US AI Data Centre Timelines Are Looking Shaky, and SEA Should Be Watching
The AI gold rush is still going hard, but the actual buildings behind that hype might be moving slower than expected.
According to a Financial Times report citing geospatial analytics firm SynMax, at least 40% of AI data centres planned for completion in 2026 could be delayed by more than three months. The problem is not some dramatic collapse. It is the usual real-world headache combo: regulatory friction, supply chain issues, labour shortages, and not enough power infrastructure ready in time.

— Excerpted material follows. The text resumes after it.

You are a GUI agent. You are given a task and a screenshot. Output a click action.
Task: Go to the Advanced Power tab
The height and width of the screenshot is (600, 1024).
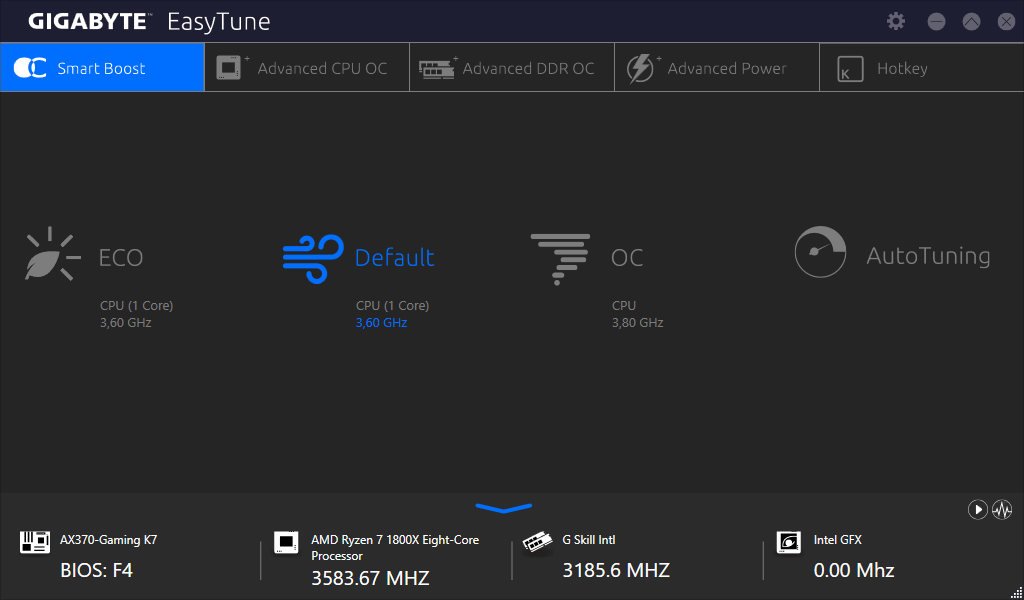[x=717, y=68]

SynMax is not just guessing here. The company uses satellite imagery and AI to track construction progress, then checks that against public statements, permit records, regulatory documents, industry intel, and interviews on the ground. So instead of trusting glossy corporate updates, it looks at what is actually happening at the sites.
One of the clearest examples is a huge Oracle-built campus in Shackelford County, Texas, which is meant to support OpenAI. The project spans 1,200 acres, includes 10 buildings, and is expected to deliver 1.4 gigawatts of capacity. Officially, the site is still targeting the second half of 2026. But satellite images from early April show only six plots cleared, and just one of them appears to be seeing meaningful development. SynMax's view is that maybe one building could be ready by the end of this year, while a more realistic broader rollout slips into 2027.

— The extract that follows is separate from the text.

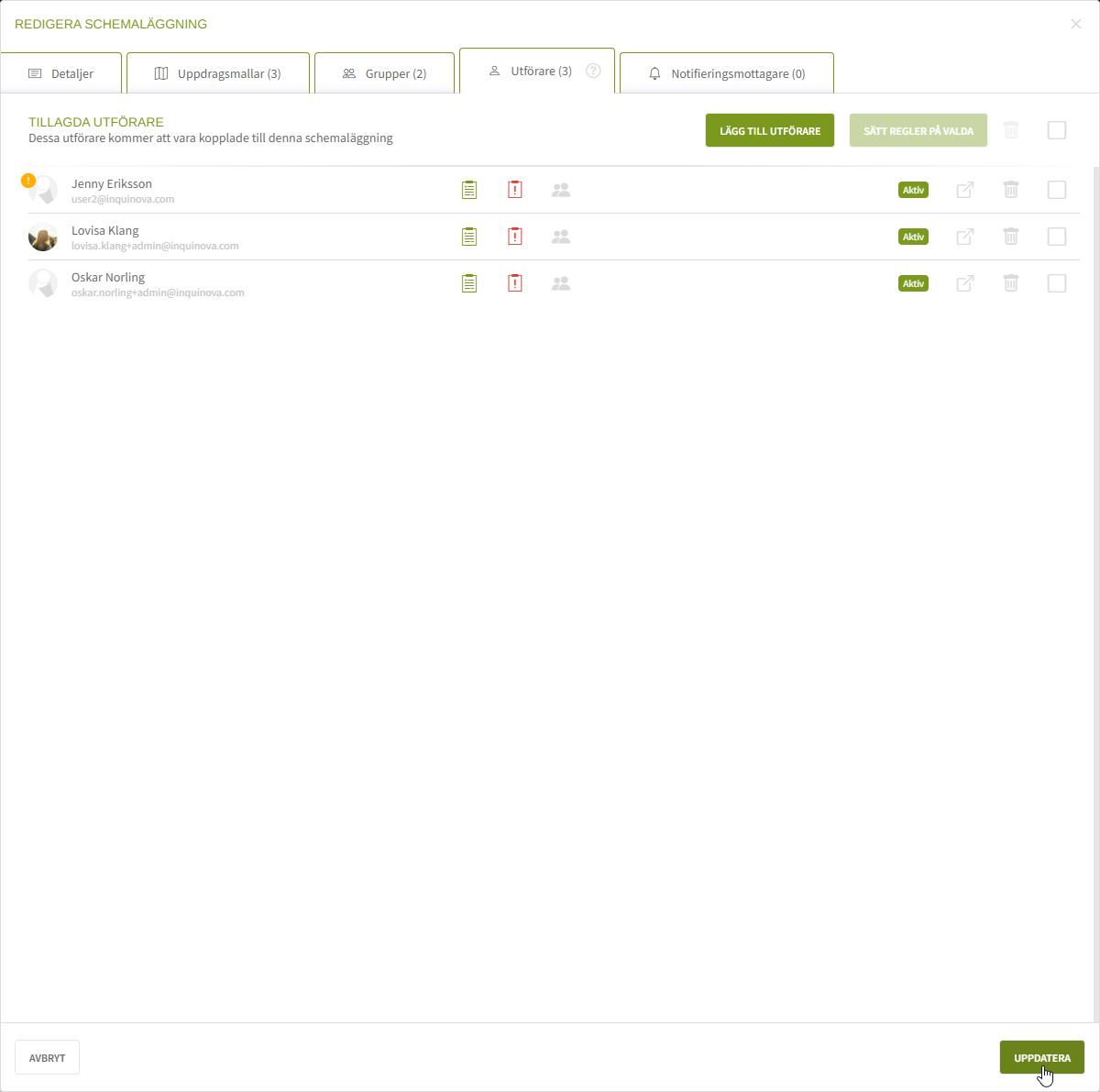The height and width of the screenshot is (1092, 1100).
Task: Open green clipboard icon for Jenny Eriksson
Action: pos(469,190)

Another OpenAI-linked site in Milam County, Texas, is also reportedly progressing slowly. That one is expected to reach 1.2GW, but imagery seen by SynMax shows only one building under construction so far.
The companies involved are pushing back hard. OpenAI said its data centre expansion is on schedule and will accelerate, while Oracle said each site it is developing for OpenAI is moving forward on time. SB Energy also said the Milam County facility remains on schedule and could still become one of the fastest data centres of its kind ever delivered.
Still, people closer to the ground are telling a less confident story. Construction executives say specialist workers, especially electricians and pipe fitters, are in short supply. That tracks with reports stretching back to late 2025. And these OpenAI-linked builds are apparently not the only ones under pressure, with another recent report claiming that half of planned US data centre projects have either been delayed or cancelled.
Power is another massive issue. Building a shell for AI GPUs is one thing. Feeding those systems enough electricity is another. Even if the hyperscalers are paying for grid upgrades, utilities still need time to order equipment, deploy it, and finish the supporting infrastructure. Some companies are now looking at on-site turbines and generators, but those come with EPA permit requirements. On top of that, jet engine supply chains are also tight, with some 2025 orders reportedly not landing until 2028 to 2030.
Why should readers in Malaysia and SEA care? Simple: the AI race is global, and many of the tools we use, from cloud AI services to game dev workflows, localisation systems, moderation tools, and esports broadcast tech, depend on backend capacity scaling properly. If the biggest US projects start slipping, rollout timelines for AI-heavy services could get messier too. For SEA, this is also a reminder that building AI infrastructure is not just about announcing billion-dollar plans. You still need land, labour, permits, parts, and serious power.
So no, this does not mean those data centres are dead. But it does mean the AI boom is running into the boring physical limits of the real world, and investors expecting fast returns may need to chill a bit.